SAN RAMON, Calif.--(BUSINESS WIRE)--Neurobiological Technologies, Inc. (OTC Markets: NTII) (NTI or the Company) announced today that its board of directors has declared an extraordinary dividend of $0.05 per share of common stock, which will be paid on December 27, 2012 to stockholders of record as of December 20, 2012. NTI is operating under a plan of dissolution as approved by its stockholders on October 27, 2009, and therefore the Company has sought and received authorization for the payment by the Delaware Court of Chancery.
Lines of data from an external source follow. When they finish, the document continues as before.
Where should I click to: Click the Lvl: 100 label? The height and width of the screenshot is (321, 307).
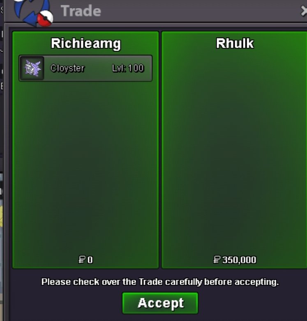[128, 68]
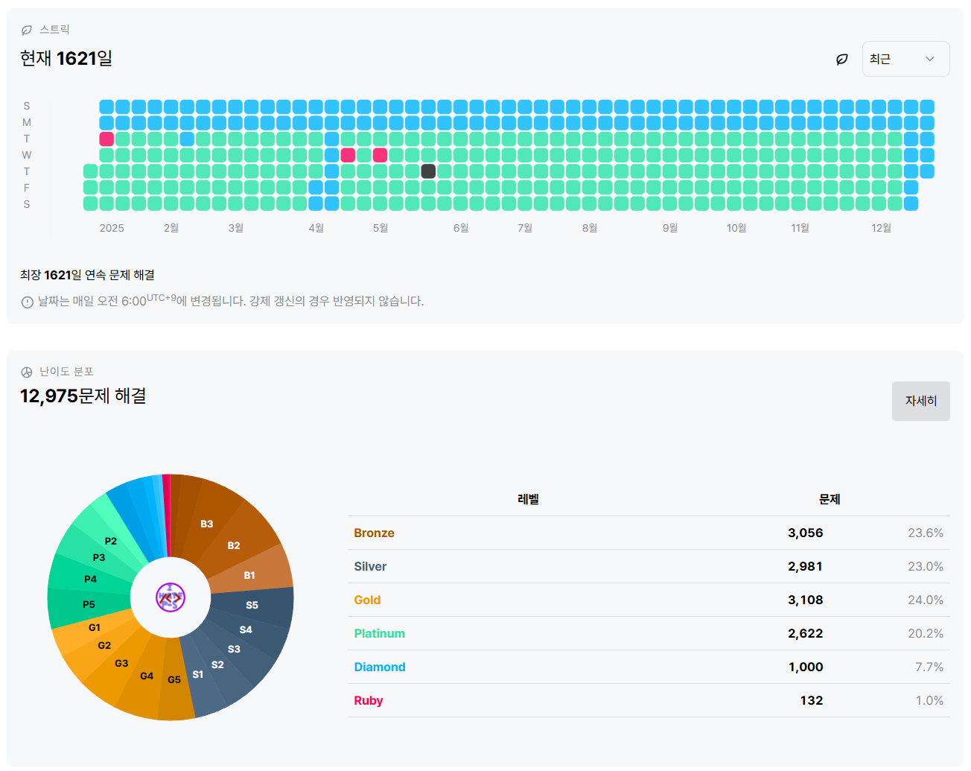Screen dimensions: 971x771
Task: Open the Ruby difficulty link
Action: 369,700
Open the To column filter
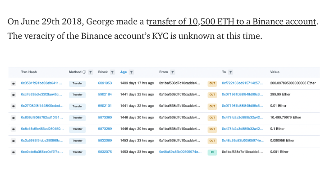 coord(231,72)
NTI also announced that, at the request of the Company, the Delaware Court of Chancery has authorized the continued existence of the Company for three additional years. The Company requested the continuance of its corporate existence because NTI has not liquidated all its assets, since the Company retains a residual interest in XERECEPT™, an investigational drug being developed by Celtic Pharma Holdings, L.P. (Celtic Pharma). Under the terms of the Company’s 2005 sale of XERECEPT to Celtic Pharma, NTI is entitled to a portion of the net proceeds if Celtic Pharma sells XERECEPT. XERECEPT is under development by Celtic Pharma for treatment of cerebral edema associated with primary and metastatic brain tumors. Celtic Pharma has previously announced plans to sell XERECEPT.
NTI is currently unable to determine whether Celtic Pharma will be successful in its efforts to either divest XERECEPT or to raise funds to complete further development of the product candidate, and what the proceeds may be, if any, in the event Celtic Pharma is ultimately successful in divesting this asset. If Celtic Pharma sells XERECEPT, NTI plans to distribute its share of any cash proceeds to stockholders within sixty days of receipt from Celtic Pharma and determination of any taxes or other costs that may be due. If Celtic Pharma chooses to abandon XERECEPT, NTI would also be likely to abandon the asset.
Absent any proceeds from XERECEPT, NTI currently estimates that any final distribution to stockholders would be in the range of $0.01 to $0.02 per share, the specific timing and amount of which would be determined following resolution of the XERECEPT residual interest.
Neurobiological Technologies, Inc. is a biopharmaceutical company that previously focused on developing investigational drugs for central nervous system conditions. Following stockholder approval of a plan for voluntary dissolution, the Company dissolved in Delaware on December 17, 2009, after which the Company is not permitted to carry on any business except that appropriate to wind up and liquidate the business.
Forward Looking Statements
This press release contains forward-looking statements within the meaning of the U.S. Private Securities Litigation Reform Act of 1995 that involve risks and uncertainties concerning the Company’s liquidation and dissolution. Actual results may differ materially from the results predicted. Potential risks and uncertainties include the possibility that the $0.05 per share dividend may be delayed, the possibility that Celtic Pharma is unable to divest or further develop XERECEPT, the proceeds to the Company from XERECEPT’s divestment, NTI’s plans for continued corporate existence, and the amount of any final distribution to stockholders. Statements in this release should be evaluated in light of these important factors. More information about these and other important factors that could affect the Company’s distributions to stockholders is included in the “Risk Factors” section of its final annual report on Form 10-K filed with the SEC on September 28, 2010.